That optimism is important, because the deal, and the need for a deal, has been fraught with disagreement for several years.

With the agreement, California will reduce its Colorado River consumption to 4.8 million acre-feet per year.

An acre-foot is 326,000 gallons, enough for two families of four for a year.

California currently uses about 5.2 million acre-feet of river water per year, much more than it’s officially-sanction 4.4 million acre-feet.

San Diego chairman Parker said it’s the best deal the state can have at this point.

“While these events are momentous, much work remains to be done to complete the agreement between the parties and to finally resolve the quantification settlement,” he said.

California’s using more than its fair share of river water hasn’t always been a problem, because bordering states such as Arizona and Utah did not have the same population demands as California. They allowed California to take their surplus.

But as those states have increased in population, complaints have increased that California was refusing to scale back its use.

Unanimous Ratification

The agreement was unanimously ratified by the county water authority, the Los Angeles-based Metropolitan Water District (MWD), Coachella Valley Water District and the Imperial Irrigation District (IID).

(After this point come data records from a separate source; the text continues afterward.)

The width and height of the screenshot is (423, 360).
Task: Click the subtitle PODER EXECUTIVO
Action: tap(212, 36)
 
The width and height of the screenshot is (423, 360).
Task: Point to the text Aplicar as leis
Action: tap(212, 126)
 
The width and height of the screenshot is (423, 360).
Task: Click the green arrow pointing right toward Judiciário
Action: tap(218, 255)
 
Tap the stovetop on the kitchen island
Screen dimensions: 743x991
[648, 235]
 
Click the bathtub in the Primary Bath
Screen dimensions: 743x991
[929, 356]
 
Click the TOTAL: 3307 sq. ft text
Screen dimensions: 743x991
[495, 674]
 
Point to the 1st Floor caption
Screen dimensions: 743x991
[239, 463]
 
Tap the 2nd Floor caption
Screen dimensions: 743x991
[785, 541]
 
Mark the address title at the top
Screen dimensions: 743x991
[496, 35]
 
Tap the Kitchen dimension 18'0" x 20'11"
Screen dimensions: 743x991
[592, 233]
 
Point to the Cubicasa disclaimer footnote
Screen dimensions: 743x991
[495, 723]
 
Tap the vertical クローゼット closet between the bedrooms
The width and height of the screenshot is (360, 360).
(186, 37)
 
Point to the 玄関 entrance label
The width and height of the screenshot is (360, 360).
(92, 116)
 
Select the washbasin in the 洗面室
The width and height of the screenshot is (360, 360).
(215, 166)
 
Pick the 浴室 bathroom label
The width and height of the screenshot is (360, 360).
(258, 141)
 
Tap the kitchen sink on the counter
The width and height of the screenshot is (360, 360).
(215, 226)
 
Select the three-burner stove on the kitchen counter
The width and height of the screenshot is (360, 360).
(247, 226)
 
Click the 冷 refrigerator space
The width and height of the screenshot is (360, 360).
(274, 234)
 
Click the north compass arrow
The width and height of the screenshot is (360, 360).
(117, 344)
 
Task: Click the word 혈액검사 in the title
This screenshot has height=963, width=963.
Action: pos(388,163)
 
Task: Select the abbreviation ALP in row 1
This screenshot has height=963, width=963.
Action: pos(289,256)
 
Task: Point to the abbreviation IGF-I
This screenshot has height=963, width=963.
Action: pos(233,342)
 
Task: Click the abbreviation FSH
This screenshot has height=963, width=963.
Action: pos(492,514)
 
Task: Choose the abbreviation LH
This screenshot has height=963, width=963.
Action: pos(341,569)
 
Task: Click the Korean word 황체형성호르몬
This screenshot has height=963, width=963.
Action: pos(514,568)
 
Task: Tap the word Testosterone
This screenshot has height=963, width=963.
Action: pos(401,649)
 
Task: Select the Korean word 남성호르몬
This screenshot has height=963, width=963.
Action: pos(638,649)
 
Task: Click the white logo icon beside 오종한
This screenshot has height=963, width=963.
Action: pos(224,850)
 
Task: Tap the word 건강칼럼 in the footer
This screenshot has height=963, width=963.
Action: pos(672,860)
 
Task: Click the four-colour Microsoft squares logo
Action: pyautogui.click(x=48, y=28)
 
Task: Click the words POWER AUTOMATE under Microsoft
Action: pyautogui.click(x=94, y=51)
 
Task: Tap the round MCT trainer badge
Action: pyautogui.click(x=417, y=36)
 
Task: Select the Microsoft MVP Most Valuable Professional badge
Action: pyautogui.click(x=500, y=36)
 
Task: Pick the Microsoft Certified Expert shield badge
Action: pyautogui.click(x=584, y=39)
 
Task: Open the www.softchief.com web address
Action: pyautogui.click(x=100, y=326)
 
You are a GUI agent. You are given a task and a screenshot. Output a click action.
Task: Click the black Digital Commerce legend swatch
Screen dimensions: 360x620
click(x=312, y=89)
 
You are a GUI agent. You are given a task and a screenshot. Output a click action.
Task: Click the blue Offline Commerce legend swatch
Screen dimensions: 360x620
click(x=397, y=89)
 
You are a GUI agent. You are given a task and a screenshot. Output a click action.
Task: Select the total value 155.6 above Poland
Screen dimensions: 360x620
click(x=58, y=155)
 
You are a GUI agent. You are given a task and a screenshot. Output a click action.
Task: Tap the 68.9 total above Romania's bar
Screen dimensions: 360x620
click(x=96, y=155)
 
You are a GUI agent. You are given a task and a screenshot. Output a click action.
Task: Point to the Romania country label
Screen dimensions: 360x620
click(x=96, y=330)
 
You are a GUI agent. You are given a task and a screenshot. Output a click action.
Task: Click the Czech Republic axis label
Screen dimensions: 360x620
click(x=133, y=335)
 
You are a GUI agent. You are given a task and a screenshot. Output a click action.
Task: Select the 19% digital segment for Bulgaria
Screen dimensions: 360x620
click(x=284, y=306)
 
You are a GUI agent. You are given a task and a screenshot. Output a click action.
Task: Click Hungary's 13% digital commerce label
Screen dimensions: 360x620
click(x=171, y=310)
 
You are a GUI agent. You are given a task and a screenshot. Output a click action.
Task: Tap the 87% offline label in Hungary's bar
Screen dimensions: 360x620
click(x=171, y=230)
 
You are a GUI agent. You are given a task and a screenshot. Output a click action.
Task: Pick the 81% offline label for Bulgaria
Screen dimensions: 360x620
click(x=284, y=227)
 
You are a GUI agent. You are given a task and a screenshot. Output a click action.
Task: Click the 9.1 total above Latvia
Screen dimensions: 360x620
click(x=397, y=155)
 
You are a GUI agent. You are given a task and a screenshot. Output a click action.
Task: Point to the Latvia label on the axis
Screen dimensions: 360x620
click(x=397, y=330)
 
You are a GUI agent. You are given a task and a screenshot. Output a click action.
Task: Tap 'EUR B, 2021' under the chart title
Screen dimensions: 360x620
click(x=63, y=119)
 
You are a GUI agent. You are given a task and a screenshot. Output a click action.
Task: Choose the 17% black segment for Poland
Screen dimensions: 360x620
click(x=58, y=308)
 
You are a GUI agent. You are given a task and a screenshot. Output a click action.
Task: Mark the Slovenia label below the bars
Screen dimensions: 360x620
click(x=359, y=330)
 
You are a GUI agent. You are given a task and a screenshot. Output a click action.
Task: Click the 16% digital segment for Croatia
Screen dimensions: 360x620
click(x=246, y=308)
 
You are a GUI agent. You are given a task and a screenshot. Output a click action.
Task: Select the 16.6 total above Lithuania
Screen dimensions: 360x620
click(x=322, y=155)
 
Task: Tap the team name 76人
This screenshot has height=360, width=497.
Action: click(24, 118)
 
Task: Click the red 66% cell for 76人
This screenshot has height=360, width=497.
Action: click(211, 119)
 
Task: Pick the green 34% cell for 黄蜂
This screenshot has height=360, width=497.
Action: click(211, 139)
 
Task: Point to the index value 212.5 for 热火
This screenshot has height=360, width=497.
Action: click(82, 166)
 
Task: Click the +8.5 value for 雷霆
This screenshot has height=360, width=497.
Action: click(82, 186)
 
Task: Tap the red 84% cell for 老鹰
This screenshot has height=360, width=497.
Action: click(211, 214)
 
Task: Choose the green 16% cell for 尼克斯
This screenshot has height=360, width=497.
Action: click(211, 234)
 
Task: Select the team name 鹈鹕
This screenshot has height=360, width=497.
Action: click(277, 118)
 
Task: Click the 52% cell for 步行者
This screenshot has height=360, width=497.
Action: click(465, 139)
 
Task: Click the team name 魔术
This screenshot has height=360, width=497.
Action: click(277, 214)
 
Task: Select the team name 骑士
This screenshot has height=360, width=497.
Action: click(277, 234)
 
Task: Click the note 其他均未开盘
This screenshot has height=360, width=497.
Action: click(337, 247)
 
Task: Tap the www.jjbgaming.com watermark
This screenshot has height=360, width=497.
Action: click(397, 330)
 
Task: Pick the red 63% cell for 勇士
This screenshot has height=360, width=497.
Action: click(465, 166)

The deal will have Imperial Valley farmers being paid to conserve water, and “water swaps” will prevent the Coachella and the Metropolitan districts from losing money on the farmer’s conservation.

“This is not only a good deal for Metropolitan and 16 million consumers, but for the entire state as well,” said Phillip Pace, chairman of the board for Metropolitan.

One of the most important features of the agreement is its support of the planned IID and San Diego County Water Authority transfer.

A provision of the agreement links the duration of the settlement to the continuation of the water transfer.

Under the provision, the term of the agreement is 75 years or “such date that the transfer is terminated for any reason other than voluntarily by IID and the water authority.”

This provision means that the agreement can be extended past its scheduled 75 years.

“Each of the parties to the agreement will continue to receive the benefits of the settlement as long as the transfer water moves to San Diego,” said CWA chairman Parker.

Everyone Has a Stake

“Everyone in California has something at stake in the success of our transfer. This makes that fact clearer than ever,” he said.

Under the settlement:

– IID’s Colorado River annual allocation will be capped at 3.1 million acre-feet. That figure is the baseline from which the agency will transfer water to other groups, including the San Diego water authority.

– Coachella Valley water district’s allocation will be capped at 330,000 acre-feet, but combined with related water transactions, would receive 456,000 acre-feet annually.

– MWD’s allocation remains at 550,000 acre-feet , but combined with new transactions, will increase to 651,000 acre-feet annually.

– Between 130,000 and 200,000 acre-feet of water will be transferred from the IID each year to the San Diego County Water Authority.

The agreement still faces about a two year public review period, at which point the agreement will be formally ratified.

‘Everyone in California has something at stake in the success of our transfer. This makes that fact clearer than ever.’